Aside from clothes, we also need to provide for shelter. These are the essential camping equipment every bug out bag should contain.

Legacy Food Storage
  • A Waterproof Tent: This is important if we are going to be sleeping outside in the cold.
  • Bivy Sack: Another option is a bivy sack, which is like a cover we can slip on to our sleeping bag. This is more lightweight than a tent and easier to carry.
  • Sleeping Bags: These should be waterproof, of good quality, and with heat insulation properties.
  • Thermal Blankets: These are both necessary in case there in an emergency, as well as to add more heat while we’re sleeping at night.
  • Swiss Army Knife: Wide variet of used, including in self defense.
  • Small Hatchet and Shovel: The hatchet helps us chop wood to make a fire, and the shovel is necessary to remove snow around the camping area.
  • Parachords: Wide variety of winter survival uses, such as tying equipment to to the bug out bag, or or while building the tent.
  • Flares or other Signals: If we get lost during winter, we need to ensure we are found as soon as possible. Without this, we risk dying in the cold. A flare or other signalling device can help people find us in case our phones don’t have signal or have run out of charge.
  • Lights with Extra Batteries: Headlamps, flashlights, emergency lights – these are necessary camping equipment that should also be in our winter bug out bags.

These items will help us build shelter in the cold, and stay warm outside. But there is more to winter survival than just warmth and shelter.

Food, Water and Communication

We need food and water to survive, and we can’t depend on the great outdoors to supply us with what we need during the barren winter months.

That’s why we need to prepare in advance. Communication devices are also important for bug out bags, especially as modern technology can mess up. In case our phones aren’t working, we need to add a backup communication device to our bug out bag.

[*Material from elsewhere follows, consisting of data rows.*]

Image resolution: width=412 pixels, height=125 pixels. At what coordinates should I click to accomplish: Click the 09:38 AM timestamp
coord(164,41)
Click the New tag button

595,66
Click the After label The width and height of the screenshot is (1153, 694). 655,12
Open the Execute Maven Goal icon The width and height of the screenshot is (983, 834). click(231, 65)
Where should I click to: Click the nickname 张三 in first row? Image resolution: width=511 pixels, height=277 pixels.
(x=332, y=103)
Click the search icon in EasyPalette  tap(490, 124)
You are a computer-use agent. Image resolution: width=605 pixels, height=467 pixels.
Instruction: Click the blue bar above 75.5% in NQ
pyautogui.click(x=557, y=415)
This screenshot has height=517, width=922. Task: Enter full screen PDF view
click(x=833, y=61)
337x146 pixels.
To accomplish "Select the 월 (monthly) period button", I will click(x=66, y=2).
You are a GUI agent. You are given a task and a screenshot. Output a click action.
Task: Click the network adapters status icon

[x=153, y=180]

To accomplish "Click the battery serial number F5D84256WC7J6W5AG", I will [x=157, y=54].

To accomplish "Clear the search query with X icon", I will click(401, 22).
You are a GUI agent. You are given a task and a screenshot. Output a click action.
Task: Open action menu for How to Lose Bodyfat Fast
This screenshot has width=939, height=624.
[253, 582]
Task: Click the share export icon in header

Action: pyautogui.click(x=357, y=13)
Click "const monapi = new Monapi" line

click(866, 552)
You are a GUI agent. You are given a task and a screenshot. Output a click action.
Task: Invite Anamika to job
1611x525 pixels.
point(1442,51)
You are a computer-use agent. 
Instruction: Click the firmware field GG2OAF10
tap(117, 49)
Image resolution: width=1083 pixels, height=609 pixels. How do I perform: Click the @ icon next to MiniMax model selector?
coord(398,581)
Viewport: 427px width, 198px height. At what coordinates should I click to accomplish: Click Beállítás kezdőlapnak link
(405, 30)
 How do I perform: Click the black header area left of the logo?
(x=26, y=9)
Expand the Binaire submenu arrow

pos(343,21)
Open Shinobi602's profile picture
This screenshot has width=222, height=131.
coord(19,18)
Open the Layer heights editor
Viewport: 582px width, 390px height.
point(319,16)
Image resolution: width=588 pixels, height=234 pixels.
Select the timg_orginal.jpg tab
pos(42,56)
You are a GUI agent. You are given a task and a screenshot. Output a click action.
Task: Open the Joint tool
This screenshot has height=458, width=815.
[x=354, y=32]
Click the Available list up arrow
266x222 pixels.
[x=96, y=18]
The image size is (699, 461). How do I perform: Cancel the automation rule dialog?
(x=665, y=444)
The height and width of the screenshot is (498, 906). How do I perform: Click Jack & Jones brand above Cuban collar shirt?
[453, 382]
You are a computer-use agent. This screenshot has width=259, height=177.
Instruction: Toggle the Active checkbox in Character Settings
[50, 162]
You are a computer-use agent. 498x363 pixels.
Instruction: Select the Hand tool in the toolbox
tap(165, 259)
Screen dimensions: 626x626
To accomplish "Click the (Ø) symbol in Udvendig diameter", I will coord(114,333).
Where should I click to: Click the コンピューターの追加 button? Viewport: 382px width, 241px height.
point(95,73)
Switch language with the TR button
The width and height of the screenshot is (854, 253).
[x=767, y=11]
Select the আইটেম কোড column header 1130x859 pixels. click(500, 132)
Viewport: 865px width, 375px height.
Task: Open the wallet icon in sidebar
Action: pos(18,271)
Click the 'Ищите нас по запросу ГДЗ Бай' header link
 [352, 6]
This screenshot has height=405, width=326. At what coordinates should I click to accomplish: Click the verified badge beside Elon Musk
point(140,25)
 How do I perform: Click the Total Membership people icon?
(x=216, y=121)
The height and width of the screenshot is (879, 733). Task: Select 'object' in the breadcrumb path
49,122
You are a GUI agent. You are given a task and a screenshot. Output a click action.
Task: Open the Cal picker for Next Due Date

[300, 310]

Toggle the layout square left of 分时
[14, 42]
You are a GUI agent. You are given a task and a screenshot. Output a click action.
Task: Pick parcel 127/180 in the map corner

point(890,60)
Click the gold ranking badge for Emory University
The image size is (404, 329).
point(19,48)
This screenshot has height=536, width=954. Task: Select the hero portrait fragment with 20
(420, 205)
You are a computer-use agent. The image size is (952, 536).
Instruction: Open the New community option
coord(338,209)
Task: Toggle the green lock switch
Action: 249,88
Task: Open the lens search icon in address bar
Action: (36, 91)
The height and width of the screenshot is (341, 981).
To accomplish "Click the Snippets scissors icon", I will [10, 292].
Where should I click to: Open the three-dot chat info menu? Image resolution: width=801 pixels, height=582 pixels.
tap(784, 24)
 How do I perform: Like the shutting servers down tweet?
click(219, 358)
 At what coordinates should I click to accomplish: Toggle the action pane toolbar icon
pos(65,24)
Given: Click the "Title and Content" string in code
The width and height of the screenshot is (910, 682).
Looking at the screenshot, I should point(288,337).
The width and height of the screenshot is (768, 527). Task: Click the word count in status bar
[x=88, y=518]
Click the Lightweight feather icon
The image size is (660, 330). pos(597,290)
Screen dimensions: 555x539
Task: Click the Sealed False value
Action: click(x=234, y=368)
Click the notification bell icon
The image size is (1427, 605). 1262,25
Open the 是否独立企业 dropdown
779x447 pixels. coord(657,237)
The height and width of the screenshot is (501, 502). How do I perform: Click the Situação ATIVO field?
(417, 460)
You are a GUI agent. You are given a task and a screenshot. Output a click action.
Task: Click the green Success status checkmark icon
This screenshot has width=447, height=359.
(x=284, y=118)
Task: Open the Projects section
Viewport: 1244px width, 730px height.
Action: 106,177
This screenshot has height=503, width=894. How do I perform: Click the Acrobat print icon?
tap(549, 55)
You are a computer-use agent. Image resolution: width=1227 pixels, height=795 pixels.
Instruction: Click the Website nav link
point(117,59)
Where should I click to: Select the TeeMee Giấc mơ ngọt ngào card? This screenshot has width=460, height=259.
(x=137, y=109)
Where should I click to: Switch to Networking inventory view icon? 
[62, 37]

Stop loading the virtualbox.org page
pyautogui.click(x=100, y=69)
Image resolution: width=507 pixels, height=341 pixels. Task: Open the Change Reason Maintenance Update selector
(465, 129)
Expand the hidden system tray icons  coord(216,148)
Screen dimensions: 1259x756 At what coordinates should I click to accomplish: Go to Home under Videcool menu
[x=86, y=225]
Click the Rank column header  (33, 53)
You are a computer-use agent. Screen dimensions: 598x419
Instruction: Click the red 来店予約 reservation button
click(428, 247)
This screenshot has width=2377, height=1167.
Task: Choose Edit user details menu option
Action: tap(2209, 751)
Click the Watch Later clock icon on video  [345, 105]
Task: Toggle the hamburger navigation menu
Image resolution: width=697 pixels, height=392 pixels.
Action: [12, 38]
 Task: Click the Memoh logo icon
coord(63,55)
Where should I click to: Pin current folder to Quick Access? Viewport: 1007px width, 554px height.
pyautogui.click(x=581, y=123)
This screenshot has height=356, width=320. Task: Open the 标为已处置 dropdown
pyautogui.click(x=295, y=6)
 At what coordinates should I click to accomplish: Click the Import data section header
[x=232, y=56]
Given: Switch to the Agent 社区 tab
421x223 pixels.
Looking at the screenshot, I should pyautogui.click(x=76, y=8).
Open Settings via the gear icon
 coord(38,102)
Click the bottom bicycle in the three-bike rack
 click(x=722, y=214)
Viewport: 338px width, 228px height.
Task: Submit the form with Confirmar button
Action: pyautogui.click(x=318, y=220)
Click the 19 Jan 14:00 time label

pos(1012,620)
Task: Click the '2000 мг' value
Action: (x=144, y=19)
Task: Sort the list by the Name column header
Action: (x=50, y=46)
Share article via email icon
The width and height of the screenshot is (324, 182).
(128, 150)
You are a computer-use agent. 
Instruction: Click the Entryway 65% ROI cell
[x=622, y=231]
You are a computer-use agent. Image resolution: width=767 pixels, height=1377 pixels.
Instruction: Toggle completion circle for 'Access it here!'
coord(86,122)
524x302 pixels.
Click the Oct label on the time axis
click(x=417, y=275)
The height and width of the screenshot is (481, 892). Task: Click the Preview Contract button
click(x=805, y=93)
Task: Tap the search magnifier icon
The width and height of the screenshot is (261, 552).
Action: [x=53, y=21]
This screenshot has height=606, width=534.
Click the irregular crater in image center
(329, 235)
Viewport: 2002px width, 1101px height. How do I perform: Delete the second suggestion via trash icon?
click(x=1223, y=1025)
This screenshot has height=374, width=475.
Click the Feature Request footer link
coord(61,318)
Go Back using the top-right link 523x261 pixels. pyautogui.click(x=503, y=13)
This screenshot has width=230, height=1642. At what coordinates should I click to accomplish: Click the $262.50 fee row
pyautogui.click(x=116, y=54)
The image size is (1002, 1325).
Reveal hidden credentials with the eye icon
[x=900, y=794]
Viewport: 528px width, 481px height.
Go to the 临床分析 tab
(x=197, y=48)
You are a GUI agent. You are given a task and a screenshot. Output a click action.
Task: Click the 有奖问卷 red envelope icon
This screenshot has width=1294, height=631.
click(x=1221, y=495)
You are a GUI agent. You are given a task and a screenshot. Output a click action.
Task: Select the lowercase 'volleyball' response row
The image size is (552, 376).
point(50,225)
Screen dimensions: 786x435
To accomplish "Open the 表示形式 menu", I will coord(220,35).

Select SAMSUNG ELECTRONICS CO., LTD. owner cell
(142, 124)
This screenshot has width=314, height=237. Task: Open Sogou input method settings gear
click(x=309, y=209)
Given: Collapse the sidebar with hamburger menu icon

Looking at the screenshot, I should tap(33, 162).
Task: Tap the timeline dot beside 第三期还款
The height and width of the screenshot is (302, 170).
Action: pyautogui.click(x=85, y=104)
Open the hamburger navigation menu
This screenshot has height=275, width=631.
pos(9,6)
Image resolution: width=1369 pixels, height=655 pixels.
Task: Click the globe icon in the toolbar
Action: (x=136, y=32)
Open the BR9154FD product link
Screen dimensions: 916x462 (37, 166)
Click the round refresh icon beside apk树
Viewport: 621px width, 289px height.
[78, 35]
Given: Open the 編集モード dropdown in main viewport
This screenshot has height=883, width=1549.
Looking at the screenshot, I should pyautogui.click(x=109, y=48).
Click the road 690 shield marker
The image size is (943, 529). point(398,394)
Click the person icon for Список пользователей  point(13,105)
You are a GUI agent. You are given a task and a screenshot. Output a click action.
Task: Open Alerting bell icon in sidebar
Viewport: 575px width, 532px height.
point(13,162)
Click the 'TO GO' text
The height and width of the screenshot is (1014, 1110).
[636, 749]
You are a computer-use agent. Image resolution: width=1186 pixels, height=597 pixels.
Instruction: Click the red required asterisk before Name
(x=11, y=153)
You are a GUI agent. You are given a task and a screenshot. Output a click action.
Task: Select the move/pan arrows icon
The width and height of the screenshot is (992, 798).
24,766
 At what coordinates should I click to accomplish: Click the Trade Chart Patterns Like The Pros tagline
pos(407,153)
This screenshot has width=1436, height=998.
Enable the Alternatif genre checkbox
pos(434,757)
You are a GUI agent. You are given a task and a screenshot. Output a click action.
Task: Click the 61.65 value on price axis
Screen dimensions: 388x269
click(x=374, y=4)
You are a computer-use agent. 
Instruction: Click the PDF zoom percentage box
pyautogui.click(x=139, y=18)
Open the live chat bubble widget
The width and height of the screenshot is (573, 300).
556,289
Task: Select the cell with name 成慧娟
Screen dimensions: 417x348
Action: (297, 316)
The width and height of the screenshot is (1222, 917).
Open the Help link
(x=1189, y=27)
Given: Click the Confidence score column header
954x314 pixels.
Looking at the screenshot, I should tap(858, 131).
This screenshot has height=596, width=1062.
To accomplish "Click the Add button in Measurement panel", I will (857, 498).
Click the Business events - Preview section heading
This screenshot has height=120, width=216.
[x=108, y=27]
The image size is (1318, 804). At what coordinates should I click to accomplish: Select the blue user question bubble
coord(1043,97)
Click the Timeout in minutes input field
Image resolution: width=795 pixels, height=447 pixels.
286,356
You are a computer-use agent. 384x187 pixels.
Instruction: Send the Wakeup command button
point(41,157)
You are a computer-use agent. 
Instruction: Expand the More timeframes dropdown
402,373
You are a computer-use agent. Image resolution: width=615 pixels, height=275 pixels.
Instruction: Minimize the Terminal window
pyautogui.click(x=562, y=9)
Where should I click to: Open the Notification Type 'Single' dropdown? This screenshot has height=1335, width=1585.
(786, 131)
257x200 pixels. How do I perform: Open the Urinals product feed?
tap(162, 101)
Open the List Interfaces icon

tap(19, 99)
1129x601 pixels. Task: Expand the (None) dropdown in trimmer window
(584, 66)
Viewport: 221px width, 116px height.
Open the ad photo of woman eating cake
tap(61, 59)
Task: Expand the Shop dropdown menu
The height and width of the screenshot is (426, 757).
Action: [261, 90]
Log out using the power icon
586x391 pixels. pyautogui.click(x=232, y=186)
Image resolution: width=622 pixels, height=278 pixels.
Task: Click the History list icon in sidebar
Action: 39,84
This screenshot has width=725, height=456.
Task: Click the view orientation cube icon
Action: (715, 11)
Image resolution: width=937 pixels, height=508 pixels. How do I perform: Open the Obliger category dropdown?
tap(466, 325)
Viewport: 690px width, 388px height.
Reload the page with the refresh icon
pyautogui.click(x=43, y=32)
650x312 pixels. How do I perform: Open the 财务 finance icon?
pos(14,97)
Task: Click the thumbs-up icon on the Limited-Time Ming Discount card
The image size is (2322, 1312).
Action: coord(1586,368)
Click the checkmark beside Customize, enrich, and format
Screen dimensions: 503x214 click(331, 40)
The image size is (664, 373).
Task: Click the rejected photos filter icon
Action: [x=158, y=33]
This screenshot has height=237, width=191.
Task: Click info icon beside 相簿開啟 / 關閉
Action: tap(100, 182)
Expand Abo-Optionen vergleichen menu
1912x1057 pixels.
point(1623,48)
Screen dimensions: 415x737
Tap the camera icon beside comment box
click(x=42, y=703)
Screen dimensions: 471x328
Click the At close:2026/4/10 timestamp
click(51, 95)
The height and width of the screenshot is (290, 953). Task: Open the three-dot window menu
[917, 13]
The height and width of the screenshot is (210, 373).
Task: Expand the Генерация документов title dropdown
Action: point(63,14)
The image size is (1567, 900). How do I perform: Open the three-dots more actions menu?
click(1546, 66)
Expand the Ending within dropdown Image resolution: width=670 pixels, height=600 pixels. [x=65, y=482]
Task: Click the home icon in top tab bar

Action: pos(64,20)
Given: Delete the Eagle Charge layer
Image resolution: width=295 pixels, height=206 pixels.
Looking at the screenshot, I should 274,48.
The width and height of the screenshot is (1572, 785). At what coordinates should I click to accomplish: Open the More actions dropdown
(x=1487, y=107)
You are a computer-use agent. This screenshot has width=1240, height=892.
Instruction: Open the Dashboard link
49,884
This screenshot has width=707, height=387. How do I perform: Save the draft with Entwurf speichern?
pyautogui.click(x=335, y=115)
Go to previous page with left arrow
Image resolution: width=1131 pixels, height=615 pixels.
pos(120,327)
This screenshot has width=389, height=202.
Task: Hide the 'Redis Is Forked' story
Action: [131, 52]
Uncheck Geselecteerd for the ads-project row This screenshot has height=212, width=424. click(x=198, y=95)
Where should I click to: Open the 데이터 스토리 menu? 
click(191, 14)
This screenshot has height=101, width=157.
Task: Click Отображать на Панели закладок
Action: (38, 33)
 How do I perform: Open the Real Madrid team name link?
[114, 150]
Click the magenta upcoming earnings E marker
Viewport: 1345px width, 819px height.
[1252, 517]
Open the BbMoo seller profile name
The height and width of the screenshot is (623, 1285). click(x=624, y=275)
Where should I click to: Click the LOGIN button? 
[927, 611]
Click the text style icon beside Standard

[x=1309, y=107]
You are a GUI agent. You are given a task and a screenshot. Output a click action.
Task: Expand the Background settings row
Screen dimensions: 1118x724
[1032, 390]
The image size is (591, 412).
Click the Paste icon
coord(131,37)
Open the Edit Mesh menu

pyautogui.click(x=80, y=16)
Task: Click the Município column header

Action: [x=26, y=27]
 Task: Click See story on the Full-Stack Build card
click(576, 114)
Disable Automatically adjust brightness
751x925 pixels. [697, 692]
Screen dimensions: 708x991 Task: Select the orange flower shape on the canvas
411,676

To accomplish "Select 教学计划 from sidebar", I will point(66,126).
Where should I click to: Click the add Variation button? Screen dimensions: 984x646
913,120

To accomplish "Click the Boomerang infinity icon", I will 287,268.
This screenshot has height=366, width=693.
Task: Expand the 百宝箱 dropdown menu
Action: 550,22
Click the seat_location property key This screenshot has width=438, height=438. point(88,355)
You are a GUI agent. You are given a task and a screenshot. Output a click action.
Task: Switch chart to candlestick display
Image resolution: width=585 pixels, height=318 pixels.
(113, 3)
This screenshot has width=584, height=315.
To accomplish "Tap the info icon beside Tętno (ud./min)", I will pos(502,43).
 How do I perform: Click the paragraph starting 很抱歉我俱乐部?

  1. MRE’s or Easy to Cook Meals: The food we carry should both be light on our backs, and nutritious at the same time. MRE’s or Meals Ready to Eat are a great choice is we don’t want to cook, or don’t want to carry a stove or utensils. Dried and preserved food like dried fruits, beef jerky, or canned food make great additions to any winter survival menu. Chocolate and granola bars are other food items you should store in your bug out bag.
  2. A Portable Stove and Utensils: Forks, spoons, bowls and containers are also necessary.
  3. Insulated Water Container: We can use these to store warm room temperature water. Hot tea or coffee are other great ways to use the container.
  4. Compass and a Map: We should know the area we are going to very well. It’s easy to get lost in the snow, especially if there is a storm. A compass will help us find direction, even if we can’t use our phones. Studying the map, or at least knowing how to study it is a necessary skill for any winter survivalist.
  5. Two Person Radio:While we always carry our cell phones, they can fail us on occassions. During winter, this can be a disaster. Packing a two person radio communication device helps us stay in touch with people if our phones fail us.
  6. First Aid Kit

Bug out bags are of different sizes, but winter bug out bags should be bigger than other survival bags. We need to carry more equipment for winter survival, so we should look for a waterproof bug out bag with lots of space.